Acciones a realizar →
(1) Según el texto sobre la Orden José Martí, ¿en qué fecha se oficializó la Orden Nacional José Martí?
(2) Copia del texto sobre la Orden José Martí todo lo que va desde "Dicha orden se" hasta "cubana: José Martí.", sin cambiar nada.
(3) Traduce al inglés esta oración del texto sobre la Orden José Martí: "Brézhnev hizo del culto a la personalidad un verdadero arte, solo superado por Stalin."
──────── Texto dado
Dicha orden se oficializó el 2 de diciembre de 1972 como Orden Nacional José Martí, se reformó en 1979, devenida en Orden José Martí, la que se da a personalidades, tanto del ámbito de la política como de la historia, del arte, la educación o las ciencias, ya sean cubanas o extranjeras por sus servicios a “la causa de la paz o logros sobresalientes en la educación, la cultura, las ciencias, los deportes o el trabajo creativo”, lo que resulta muy contradictorio si se tiene en cuenta a aquellos que a través de cuarenta y tres años la han recibido, y si se asume con decoro el nombre que se le ha dado, el del ser más excelso de la historia de la nación cubana: José Martí.
En 1974 fue condecorado Leonid Brézhnev, el mandatario de la antigua URSS, quien estuviera involucrado en la guerra de Vietnam así como en la intervención en Afganistán, por solo citar dos eventos de naturaleza política más allá de los crueles sucesos de la Europa Oriental, muchos de los cuales estuvieron manejados por su gobierno. Brézhnev hizo del culto a la personalidad un verdadero arte, solo superado por Stalin. Recibió más de un centenar de distinciones y medallas en su vida, de las se sentía orgulloso; la alta condecoración cubana no podía faltar en un personaje como este, tan distante de la humidad, la sabiduría y el amor desmedido al prójimo que profesara nuestro José Martí.
Ese mismo año se le confirió al alemán Erich Honecker, quien se vio obligado a dimitir de la presidencia de su país. Se trasladó hacia la antigua URSS, luego de la caída del muro de Berlín y allí se refugió en la embajada de Chile. Fue procesado por las 192 muertes de aquellos que intentaron cruzar el Muro de Berlín durante su mandato. No obstante, el dictador alemán contaba al morir con la emblemática distinción de Cuba. Mientras el héroe e ilustre pensador cubano dijo que era menester terminar la guerra lo antes posible y se refirió igualmente a causar el menor daño, Honecker dio la orden de disparar a todo aquel que intentara pasar el simbólico muro de la Alemania comunista.
────────────────
──────── Información mostrada
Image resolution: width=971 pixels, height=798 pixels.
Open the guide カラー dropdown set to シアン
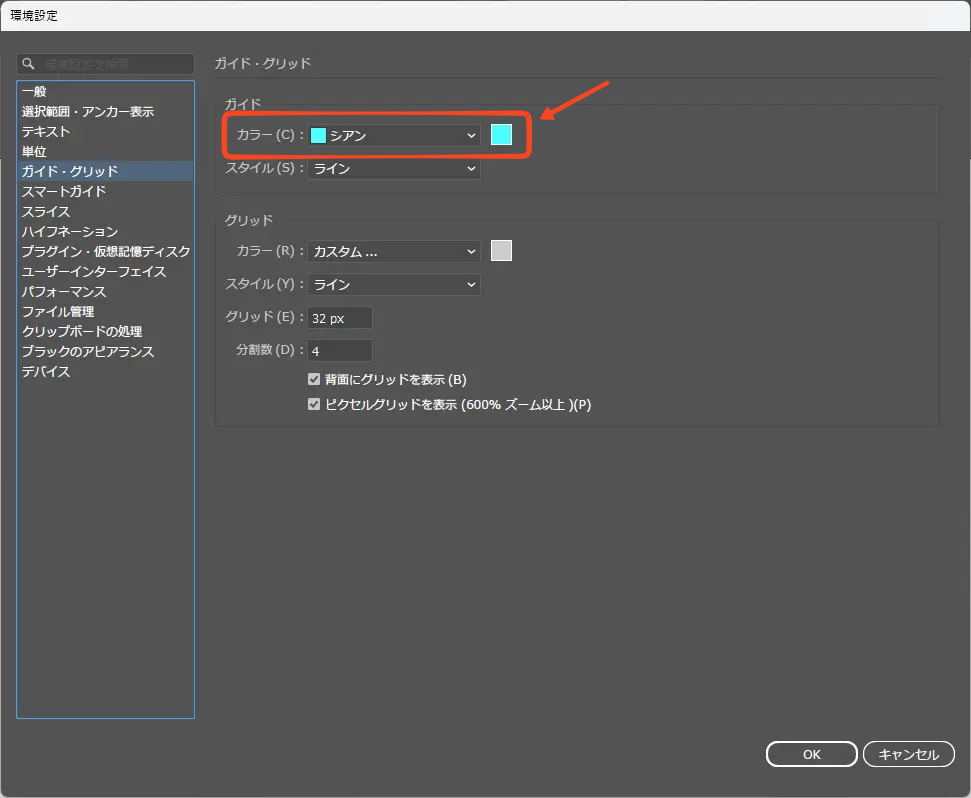click(x=394, y=136)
────────────────
Respuestas por tarea →
(1) El 2 de diciembre de 1972.

(2)
Dicha orden se oficializó el 2 de diciembre de 1972 como Orden Nacional José Martí, se reformó en 1979, devenida en Orden José Martí, la que se da a personalidades, tanto del ámbito de la política como de la historia, del arte, la educación o las ciencias, ya sean cubanas o extranjeras por sus servicios a “la causa de la paz o logros sobresalientes en la educación, la cultura, las ciencias, los deportes o el trabajo creativo”, lo que resulta muy contradictorio si se tiene en cuenta a aquellos que a través de cuarenta y tres años la han recibido, y si se asume con decoro el nombre que se le ha dado, el del ser más excelso de la historia de la nación cubana: José Martí.

(3) Brezhnev turned the cult of personality into a true art, surpassed only by Stalin.